* [The problem]:
Of all the lines below, output only those starting at the one with "Open 活动会话 in" and ending at the one with "Click the DG avatar circle", both ends included, exactly as written.

* [Given data]:
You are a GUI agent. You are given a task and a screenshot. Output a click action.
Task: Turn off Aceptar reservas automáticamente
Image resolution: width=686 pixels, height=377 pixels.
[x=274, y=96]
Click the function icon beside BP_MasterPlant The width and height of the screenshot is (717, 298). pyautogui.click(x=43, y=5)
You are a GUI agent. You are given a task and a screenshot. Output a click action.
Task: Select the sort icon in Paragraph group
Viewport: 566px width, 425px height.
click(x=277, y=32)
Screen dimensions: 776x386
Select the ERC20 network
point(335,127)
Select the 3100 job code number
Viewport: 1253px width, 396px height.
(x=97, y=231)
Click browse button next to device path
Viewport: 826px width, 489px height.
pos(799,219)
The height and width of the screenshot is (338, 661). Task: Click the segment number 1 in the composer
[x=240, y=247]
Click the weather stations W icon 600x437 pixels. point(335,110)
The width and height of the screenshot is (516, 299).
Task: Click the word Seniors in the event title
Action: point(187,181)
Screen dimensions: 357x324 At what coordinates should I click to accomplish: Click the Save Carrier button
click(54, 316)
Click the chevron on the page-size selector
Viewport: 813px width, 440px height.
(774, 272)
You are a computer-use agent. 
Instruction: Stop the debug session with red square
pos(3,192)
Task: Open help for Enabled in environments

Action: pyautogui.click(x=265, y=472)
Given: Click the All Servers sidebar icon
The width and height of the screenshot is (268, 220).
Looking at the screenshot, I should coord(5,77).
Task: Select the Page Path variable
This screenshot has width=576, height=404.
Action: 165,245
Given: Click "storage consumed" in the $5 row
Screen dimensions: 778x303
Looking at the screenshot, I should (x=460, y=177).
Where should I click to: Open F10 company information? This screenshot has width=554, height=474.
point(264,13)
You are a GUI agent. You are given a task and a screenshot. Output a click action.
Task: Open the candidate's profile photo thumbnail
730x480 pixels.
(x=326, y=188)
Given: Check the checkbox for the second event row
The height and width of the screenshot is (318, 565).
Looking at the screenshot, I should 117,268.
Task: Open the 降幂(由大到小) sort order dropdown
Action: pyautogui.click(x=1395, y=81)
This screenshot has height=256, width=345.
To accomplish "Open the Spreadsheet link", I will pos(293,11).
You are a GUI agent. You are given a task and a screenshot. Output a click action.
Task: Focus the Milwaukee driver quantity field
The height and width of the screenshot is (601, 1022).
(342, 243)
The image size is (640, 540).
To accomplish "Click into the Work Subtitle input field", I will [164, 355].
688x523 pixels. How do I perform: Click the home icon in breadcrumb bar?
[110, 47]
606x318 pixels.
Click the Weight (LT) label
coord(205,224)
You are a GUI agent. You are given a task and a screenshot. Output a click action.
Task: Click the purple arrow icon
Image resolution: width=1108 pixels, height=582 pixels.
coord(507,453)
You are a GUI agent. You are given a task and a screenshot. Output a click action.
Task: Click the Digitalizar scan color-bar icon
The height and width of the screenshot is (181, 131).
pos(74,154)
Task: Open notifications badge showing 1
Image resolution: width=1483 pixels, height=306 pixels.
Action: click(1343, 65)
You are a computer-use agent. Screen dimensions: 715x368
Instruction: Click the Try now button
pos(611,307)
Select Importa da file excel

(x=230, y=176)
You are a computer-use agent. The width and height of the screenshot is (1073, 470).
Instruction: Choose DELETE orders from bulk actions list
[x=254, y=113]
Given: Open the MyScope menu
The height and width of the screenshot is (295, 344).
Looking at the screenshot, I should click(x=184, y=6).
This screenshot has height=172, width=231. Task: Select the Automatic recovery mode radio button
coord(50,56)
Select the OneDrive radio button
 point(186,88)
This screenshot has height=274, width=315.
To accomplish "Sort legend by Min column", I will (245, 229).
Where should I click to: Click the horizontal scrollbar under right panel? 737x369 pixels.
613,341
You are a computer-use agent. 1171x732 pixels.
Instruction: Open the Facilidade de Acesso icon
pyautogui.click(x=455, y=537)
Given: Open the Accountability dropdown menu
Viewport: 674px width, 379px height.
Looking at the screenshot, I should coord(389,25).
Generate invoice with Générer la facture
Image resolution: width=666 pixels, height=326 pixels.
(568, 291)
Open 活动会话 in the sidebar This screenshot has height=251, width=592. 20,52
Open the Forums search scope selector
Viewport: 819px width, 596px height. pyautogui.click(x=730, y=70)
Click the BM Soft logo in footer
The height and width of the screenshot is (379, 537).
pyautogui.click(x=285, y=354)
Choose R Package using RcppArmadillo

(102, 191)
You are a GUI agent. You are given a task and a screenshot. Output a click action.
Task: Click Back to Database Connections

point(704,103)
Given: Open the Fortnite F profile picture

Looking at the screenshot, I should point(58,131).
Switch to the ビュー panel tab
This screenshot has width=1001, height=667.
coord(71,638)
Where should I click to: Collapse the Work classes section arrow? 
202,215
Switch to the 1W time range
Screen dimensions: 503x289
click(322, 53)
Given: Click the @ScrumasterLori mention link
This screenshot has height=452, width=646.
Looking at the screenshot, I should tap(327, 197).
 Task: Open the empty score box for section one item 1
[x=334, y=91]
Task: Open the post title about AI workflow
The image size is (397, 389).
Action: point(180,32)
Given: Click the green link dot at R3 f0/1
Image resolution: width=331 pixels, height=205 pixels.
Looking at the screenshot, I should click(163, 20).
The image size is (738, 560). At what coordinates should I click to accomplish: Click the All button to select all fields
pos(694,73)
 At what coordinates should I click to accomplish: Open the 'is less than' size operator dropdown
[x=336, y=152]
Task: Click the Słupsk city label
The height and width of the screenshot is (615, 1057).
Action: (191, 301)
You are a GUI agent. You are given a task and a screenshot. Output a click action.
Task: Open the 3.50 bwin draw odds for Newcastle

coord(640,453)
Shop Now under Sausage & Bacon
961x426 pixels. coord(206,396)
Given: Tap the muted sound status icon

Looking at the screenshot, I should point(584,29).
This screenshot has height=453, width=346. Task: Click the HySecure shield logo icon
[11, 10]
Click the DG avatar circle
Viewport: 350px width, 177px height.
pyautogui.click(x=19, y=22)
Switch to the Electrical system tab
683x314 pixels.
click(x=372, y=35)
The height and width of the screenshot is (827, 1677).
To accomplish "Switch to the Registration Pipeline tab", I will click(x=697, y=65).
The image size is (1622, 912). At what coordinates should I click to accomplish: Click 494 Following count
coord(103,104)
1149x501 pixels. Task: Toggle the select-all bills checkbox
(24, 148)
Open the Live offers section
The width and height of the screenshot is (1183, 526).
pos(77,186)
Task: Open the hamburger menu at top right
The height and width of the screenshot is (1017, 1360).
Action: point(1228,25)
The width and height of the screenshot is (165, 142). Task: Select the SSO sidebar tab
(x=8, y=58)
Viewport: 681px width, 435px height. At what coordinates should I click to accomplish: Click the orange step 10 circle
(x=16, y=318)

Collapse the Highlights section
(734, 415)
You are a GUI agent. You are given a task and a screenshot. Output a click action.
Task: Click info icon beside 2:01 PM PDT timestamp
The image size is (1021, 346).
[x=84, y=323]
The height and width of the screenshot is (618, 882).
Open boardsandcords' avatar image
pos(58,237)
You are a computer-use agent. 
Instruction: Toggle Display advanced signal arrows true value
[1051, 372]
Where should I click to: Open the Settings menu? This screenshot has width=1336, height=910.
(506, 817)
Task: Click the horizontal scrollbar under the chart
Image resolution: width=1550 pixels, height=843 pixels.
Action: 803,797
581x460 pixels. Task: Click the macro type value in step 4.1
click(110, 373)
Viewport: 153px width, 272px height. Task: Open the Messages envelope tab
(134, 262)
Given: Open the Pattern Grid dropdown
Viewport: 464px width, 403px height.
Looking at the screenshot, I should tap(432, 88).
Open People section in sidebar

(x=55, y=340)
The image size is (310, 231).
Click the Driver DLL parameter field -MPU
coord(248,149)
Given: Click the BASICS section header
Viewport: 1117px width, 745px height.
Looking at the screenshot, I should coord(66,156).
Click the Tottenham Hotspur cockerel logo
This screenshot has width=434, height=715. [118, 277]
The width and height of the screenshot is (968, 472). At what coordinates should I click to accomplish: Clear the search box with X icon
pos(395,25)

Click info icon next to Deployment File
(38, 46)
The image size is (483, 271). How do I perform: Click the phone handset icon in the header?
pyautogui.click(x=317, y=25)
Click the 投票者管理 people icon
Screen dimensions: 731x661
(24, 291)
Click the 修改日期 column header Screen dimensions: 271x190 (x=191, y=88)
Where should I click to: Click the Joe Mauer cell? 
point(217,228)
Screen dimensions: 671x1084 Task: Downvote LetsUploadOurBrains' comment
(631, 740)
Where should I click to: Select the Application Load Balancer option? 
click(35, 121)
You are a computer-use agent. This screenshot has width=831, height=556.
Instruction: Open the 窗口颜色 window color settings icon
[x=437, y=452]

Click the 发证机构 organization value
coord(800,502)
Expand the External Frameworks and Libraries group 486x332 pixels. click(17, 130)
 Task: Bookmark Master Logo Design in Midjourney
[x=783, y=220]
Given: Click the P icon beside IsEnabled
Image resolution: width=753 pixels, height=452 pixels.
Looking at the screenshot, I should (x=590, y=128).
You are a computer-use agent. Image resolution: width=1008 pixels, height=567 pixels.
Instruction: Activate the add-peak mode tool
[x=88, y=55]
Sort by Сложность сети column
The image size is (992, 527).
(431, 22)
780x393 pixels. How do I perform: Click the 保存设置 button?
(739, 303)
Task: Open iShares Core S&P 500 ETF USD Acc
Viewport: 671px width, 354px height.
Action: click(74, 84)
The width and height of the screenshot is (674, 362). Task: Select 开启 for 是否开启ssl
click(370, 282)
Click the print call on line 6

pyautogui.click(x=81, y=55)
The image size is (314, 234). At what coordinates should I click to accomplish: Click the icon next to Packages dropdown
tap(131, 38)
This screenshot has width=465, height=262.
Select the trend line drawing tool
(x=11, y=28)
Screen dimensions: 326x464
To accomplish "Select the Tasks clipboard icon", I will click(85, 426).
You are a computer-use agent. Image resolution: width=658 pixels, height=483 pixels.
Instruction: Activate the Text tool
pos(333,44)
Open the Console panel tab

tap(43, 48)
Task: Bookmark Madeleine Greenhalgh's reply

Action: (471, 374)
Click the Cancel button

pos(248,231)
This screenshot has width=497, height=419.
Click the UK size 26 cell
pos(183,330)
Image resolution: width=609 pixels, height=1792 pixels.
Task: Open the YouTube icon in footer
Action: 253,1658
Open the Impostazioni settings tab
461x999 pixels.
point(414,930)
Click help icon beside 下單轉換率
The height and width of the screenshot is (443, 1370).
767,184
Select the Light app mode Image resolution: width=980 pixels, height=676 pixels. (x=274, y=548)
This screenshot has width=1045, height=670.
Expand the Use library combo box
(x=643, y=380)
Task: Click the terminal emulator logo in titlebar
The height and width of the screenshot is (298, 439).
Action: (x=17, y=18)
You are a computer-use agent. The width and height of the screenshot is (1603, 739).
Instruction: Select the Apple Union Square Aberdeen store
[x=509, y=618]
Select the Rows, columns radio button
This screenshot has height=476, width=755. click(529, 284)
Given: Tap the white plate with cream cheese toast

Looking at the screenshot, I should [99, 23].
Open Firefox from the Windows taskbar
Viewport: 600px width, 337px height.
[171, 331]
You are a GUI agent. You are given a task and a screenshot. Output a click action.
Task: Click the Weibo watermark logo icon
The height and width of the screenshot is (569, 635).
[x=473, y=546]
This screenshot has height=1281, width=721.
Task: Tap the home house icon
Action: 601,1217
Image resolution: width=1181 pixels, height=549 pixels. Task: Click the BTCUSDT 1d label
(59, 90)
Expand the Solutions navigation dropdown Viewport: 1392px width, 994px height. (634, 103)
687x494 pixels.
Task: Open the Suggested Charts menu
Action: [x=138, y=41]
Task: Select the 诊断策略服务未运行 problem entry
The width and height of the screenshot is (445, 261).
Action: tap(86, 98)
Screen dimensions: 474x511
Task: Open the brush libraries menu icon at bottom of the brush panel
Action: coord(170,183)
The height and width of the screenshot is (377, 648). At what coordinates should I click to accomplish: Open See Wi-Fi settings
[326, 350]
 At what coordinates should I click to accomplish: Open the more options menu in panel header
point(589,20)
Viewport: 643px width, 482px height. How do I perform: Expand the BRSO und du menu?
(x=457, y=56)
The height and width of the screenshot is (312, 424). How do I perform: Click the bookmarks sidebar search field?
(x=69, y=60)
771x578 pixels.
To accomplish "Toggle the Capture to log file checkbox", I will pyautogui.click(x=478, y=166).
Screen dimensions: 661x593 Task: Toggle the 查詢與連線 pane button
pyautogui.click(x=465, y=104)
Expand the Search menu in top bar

* [Answer space]:
Open 活动会话 in the sidebar This screenshot has height=251, width=592. 20,52
Open the Forums search scope selector
Viewport: 819px width, 596px height. pyautogui.click(x=730, y=70)
Click the BM Soft logo in footer
The height and width of the screenshot is (379, 537).
pyautogui.click(x=285, y=354)
Choose R Package using RcppArmadillo

(102, 191)
You are a GUI agent. You are given a task and a screenshot. Output a click action.
Task: Click Back to Database Connections

point(704,103)
Given: Open the Fortnite F profile picture

Looking at the screenshot, I should point(58,131).
Switch to the ビュー panel tab
This screenshot has width=1001, height=667.
coord(71,638)
Where should I click to: Collapse the Work classes section arrow? 
202,215
Switch to the 1W time range
Screen dimensions: 503x289
click(322, 53)
Given: Click the @ScrumasterLori mention link
This screenshot has height=452, width=646.
Looking at the screenshot, I should tap(327, 197).
 Task: Open the empty score box for section one item 1
[x=334, y=91]
Task: Open the post title about AI workflow
The image size is (397, 389).
Action: point(180,32)
Given: Click the green link dot at R3 f0/1
Image resolution: width=331 pixels, height=205 pixels.
Looking at the screenshot, I should click(163, 20).
The image size is (738, 560). At what coordinates should I click to accomplish: Click the All button to select all fields
pos(694,73)
 At what coordinates should I click to accomplish: Open the 'is less than' size operator dropdown
[x=336, y=152]
Task: Click the Słupsk city label
The height and width of the screenshot is (615, 1057).
Action: (191, 301)
You are a GUI agent. You are given a task and a screenshot. Output a click action.
Task: Open the 3.50 bwin draw odds for Newcastle

coord(640,453)
Shop Now under Sausage & Bacon
961x426 pixels. coord(206,396)
Given: Tap the muted sound status icon

Looking at the screenshot, I should point(584,29).
This screenshot has height=453, width=346. Task: Click the HySecure shield logo icon
[11, 10]
Click the DG avatar circle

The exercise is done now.